**WHAT YOU SHOULD DO**: Every line from the line containing "The width and" through the end of the data is to be reproduced exactly, excluding pictures.
INFORMATION GIVEN section start
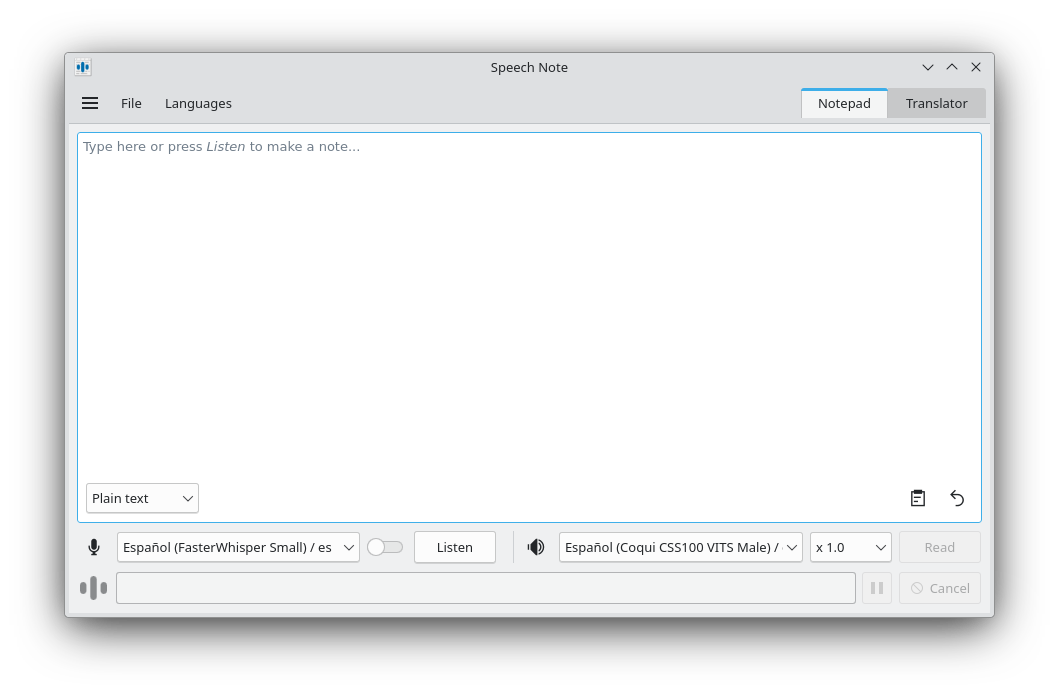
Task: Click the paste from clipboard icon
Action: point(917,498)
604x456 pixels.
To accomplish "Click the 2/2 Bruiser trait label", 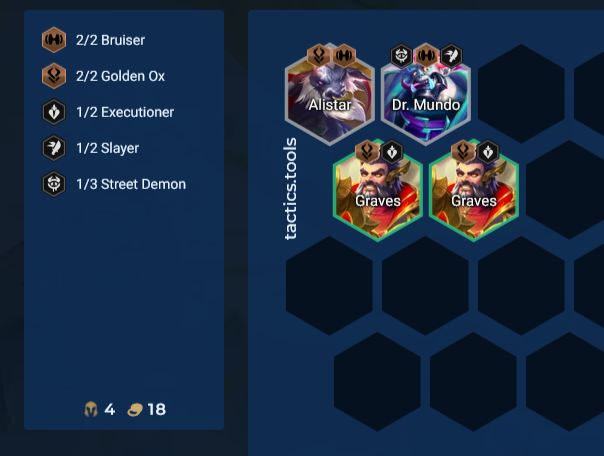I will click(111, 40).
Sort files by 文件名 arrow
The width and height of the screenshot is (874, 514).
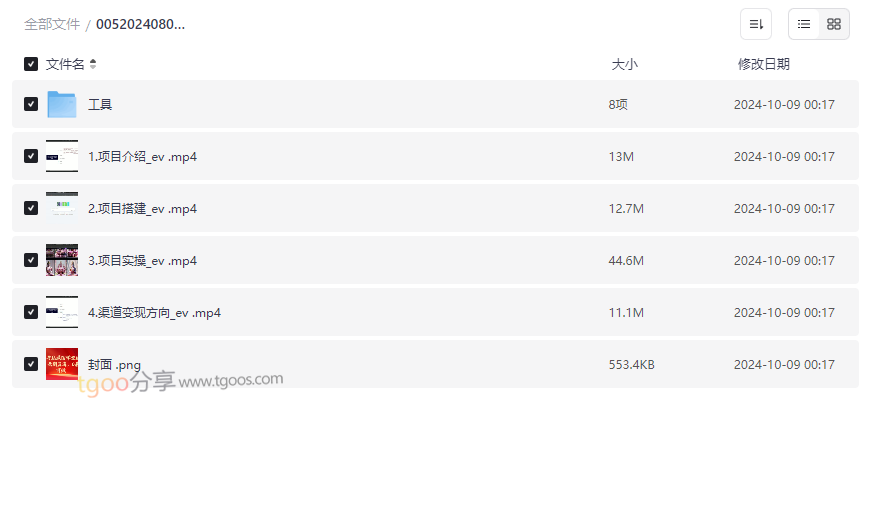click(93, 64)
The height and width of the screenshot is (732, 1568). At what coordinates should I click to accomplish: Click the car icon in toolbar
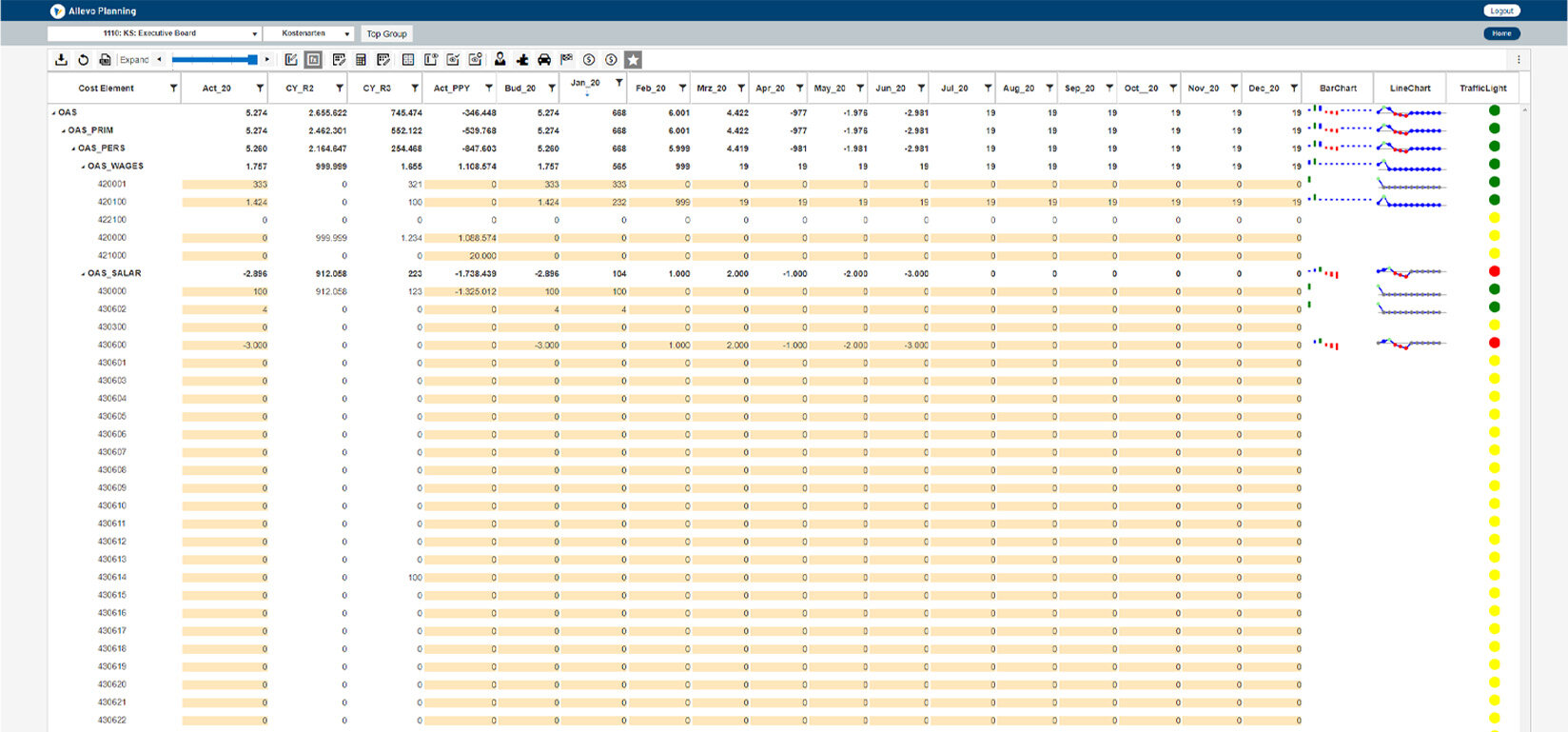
INFORMATION GIVEN section end
**RESULT**:
The width and height of the screenshot is (874, 514).
click(93, 64)
The height and width of the screenshot is (732, 1568). At what coordinates should I click to accomplish: Click the car icon in toolbar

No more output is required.